Students recognized for kindness at Vimy Ridge ceremony

A group of Mount Forest high school students who attended the Vimy Ridge 100th Anniversary Memorial Service this spring have been called “the kindest Canadian kids we have ever seen” by Legion members who met up with them there.

Dale Blast of Stratford and Jeff Sager of St. Marys, along with their wives, were in France for the April 9 ceremony wearing “full Legion dress attire.”

It was a very hot day and when they arrived in the early afternoon the crowd of 25,000 had already filled all the available seats.

“We were doomed to stand for the whole ceremony at the back,” said Blast, youth education chair of Legion Branch 8 in Stratford.

“Undaunted we squeezed our way to the front right corner of the seating area and sat on the grass along the edge of the fence.”

But as the 4pm start time approached, security officials told the group to leave the area.

“We found seats for our wives by negotiation, but my friend Jeff and I were looking like we were about to be sent to the back of the crowd,” said Blast.

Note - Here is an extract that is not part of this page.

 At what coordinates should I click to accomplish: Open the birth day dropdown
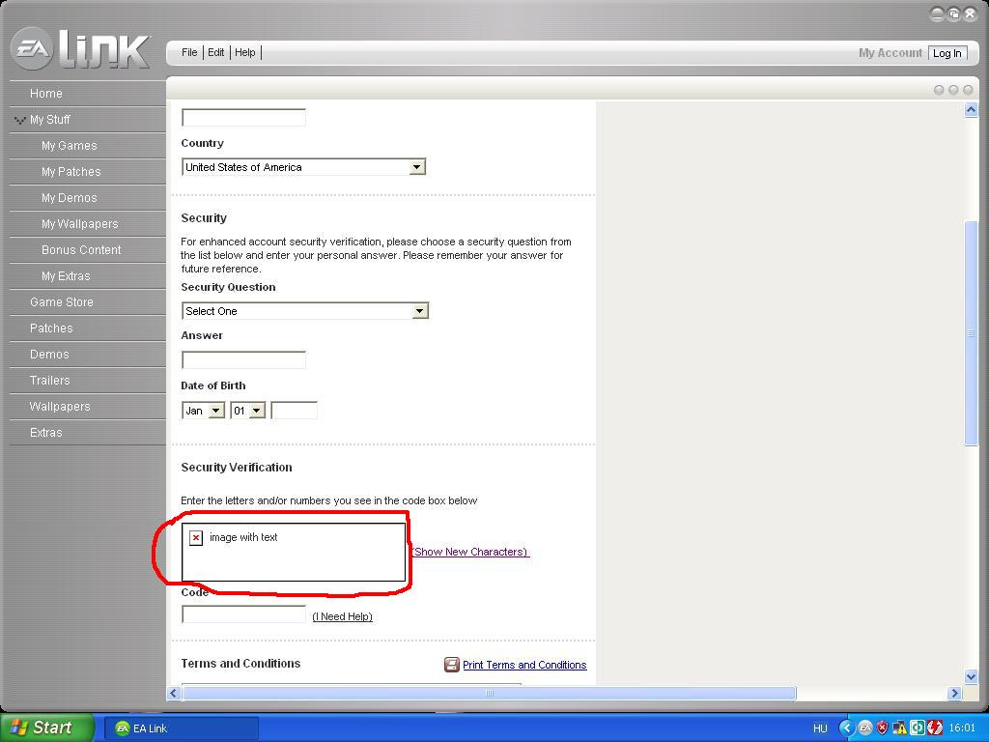pyautogui.click(x=256, y=411)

It was then that the two men “heard a bunch of young voices saying, ‘You can sit with us’, and magically two seats opened up in our area by them compressing their seats and we were saved from expulsion …

“The show that day was phenomenal, we saw all the princes, the prime minister, the governor general and the president of France up close – memories for our lifetimes, enhanced by an act of kindness which we will not forget.”

The students had been reserving their seats at the front since 8:30am.

Blast and Sager came to Wellington Heights Secondary School in Mount Forest on June 9 to meet the students and present the school with a certificate of appreciation and the framed story of what the students had done for them in France.

“You are the nicest kids in the province,” Blast told the Wellington North students.  

“Jeff and I would not have seen the show if it hadn’t been for you guys.”

Derek Moore, a member of Mount Forest Legion Branch 134 and provincial chair for youth education, heard the story about how local students helped the group see the Vimy Ridge ceremony when he was in Stratford last month helping with the provincial public speaking competition.

Blast was helping out at the event.

Moore decided the students should be recognized by the Legion and he invited the men to meet with the students in Mount Forest.

“You brought great pride not only to your school and your community, this town, but you did a wonderful thing,” Moore told the young people.

Twenty-eight Wellington Heights Secondary School students, three teachers and two parent chaperones were in France from April 3 to 13.

The Vimy Ridge 100th Anniversary Memorial Service, touted as “the largest gathering abroad of Canadians since World War II”, was attended by huge numbers of Canadian students, teachers and parents, including others from Wellington County, along with veterans and military people of all types.